26 January 2018 by Michael Donnelly and David Dewar
Councillors in York have voted against most of the new housing allocations which planners had proposed to include in the city's draft local plan in order to take into account the "direction of travel" of national policy.
A report considered by City of York Council’s local plan working group earlier this week recommended that the authority’s housing targets be increased from levels set out in its pre-publication draft local plan.
It suggested a series of expanded allocations and new allocations to reflect a higher housing provision, arguing that the higher housing total would give the council a more "robust" position at the plan’s examination stage.
But at the council’s local plan working group, councillors tabled a series of amendments which rejected the majority of the report’s suggestions. The working group’s recommendations were then agreed by the council’s executive yesterday. A council spokesman said today that the draft plan would be submitted with the agreed changes.
The city circulated its pre-publication draft local plan for consultation in September last year. The document set out plans for the council to meet an objectively assessed housing need of 867 new dwellings per year for the plan period to 2032/33.
But the report to this week’s working group meeting said that, applying the government’s proposed standard housing need methodology to the City of York council area, a minimum of 1,070 dwellings per annum would be required.
However, planners cautioned that the standard method had not yet been introduced and the 1,070 figure was based on older government statistics which suggested faster rates of population growth than new figures which are due to replace those previously used.
Nonetheless, planners advised that allocations would need to increase compared to the pre-publication draft.
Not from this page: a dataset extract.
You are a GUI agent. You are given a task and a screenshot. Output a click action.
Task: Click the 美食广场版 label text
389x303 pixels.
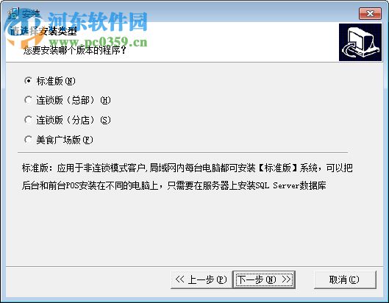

They did not suggest a new housing target, but advised "that the direction of travel in national policy indicates that if the site proposals previously consulted on were increased this would be a more robust position."
"In officers' opinion, an increase in the supply of housing would place the council in a better position for defending the plan proposals through the examination process", the report said.
Planners recommended increased housing numbers within individual sites already identified for development within the draft plan and the reconsideration of sites previously discounted from the site allocation process. But members only accepted higher numbers on sites where increased development would not result in boundary changes.
In November, York was named by the communities secretary Sajid Javid as one 15 local authorities that had failed to make sufficient progress on their local plans.
Javid said he was commencing action to remove City of York Council's plan-making powers to prevent them "failing the people they serve". But he gave all 15 authorities until January 31 to present mitigating circumstances that might persuade him to stay his hand.
Elsewhere, Liverpool City Council - one of the other authorities threatened by Javid with intervention - today published its draft submission local plan. The plan says that, by 2033, Liverpool will be "a sustainable, vibrant and distinctive global city."
The plan includes allocations for 2,320 new homes for the period up to 2033, with the plan incorporating a windfall delivery assumption of 1,950 homes over the period to enable the plan to meet its housing requirement. The windfall assumption equates to 50 per cent of the previous annual level during the period 2011-17.
Much of the remainder of the city's 34,780 housing requirement in the 2013-33 plan period would be met sites where completions had already taken place and sites with existing permissions
The council says it intends to submit the plan to the government in March.